実弥とは、同じ団地に住んでいた。いつも植え込みの脇でしゃがみこんでグーグー腹を鳴らす私を、実弥は気にかけてくれた。
ある日彼の家に招かれた。まだ小さい弟が2人、狭い部屋を駆け回る。転んで泣き出した三男を抱き上げて、「よしよし。今大事なお客さんが来てるからな、ちょっとの間いい子にしてるんだぞ」と、まるで父親のように諭した。
そして「これ食おうぜ」と私にロールパンを差し出し、徐に手で2つにちぎった。
大きさも、上に乗ったチーズの量もまちまちな、2つの歪な形に分かれたパン。実弥は、迷いなく大きい方を私に差し出した。

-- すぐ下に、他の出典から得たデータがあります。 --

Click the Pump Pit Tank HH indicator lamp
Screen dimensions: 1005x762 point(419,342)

受け取るのを一瞬躊躇った私を見て、「いいから」と、私の手を取りパンを握らせた。
あの時の、胸の中でじわっと広がった感情の正体が、今なら分かる気がする。
「分け合う」事は、なにも「等しい」のが正しい訳ではない。
逆の立場だったとしても、私も彼に大きい方をあげた。
大きい方を相手に譲っても、決して損をしている訳ではなく、相手が、自分が、満たされていれば、それで十分幸せなのだ。
あの時私は、「あなたは大切な存在だよ」という気持ちを、人から初めて受け取った様な気がした。

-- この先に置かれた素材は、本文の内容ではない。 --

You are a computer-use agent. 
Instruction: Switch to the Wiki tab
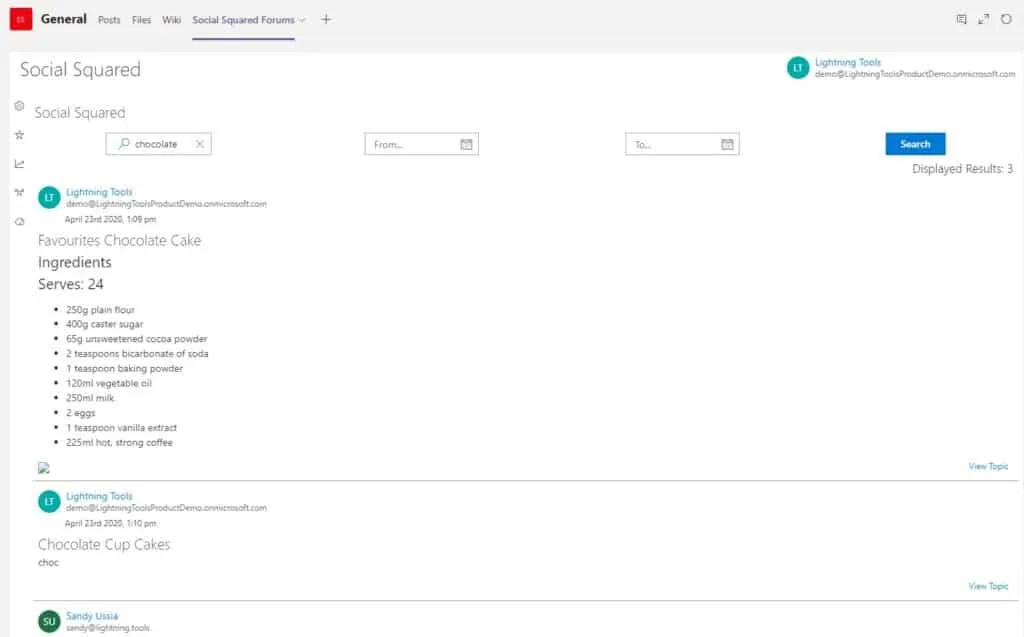170,18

その日以来、私は時々実弥の家に招かれては、彼ら家族と一緒に食卓を囲んだ。豊かではなくとも、温かい家族の営みが、そこにはあった。カンパーニュの語源となったと言う「パンを分け合う人々」の、間違いなく私はその一員だった。
カランコロン。
20時30分。喫茶店としては遅めの閉店時間を目前に、ドアが開いた。
「まだ大丈夫ですよね」とネクタイを緩めながら入って来たのは、あの小銭のお客さん、モブ原さんだった。触れた手の感触を思い出して、少し胸が跳ねた。
「勿論です、どうぞ」
平静を装って促すと、彼は私の目の前のカウンター席に座って、人気メニューのカレーを注文した。セットのサラダとアイスコーヒーをトレーに並べながら、彼の話に耳を傾ける。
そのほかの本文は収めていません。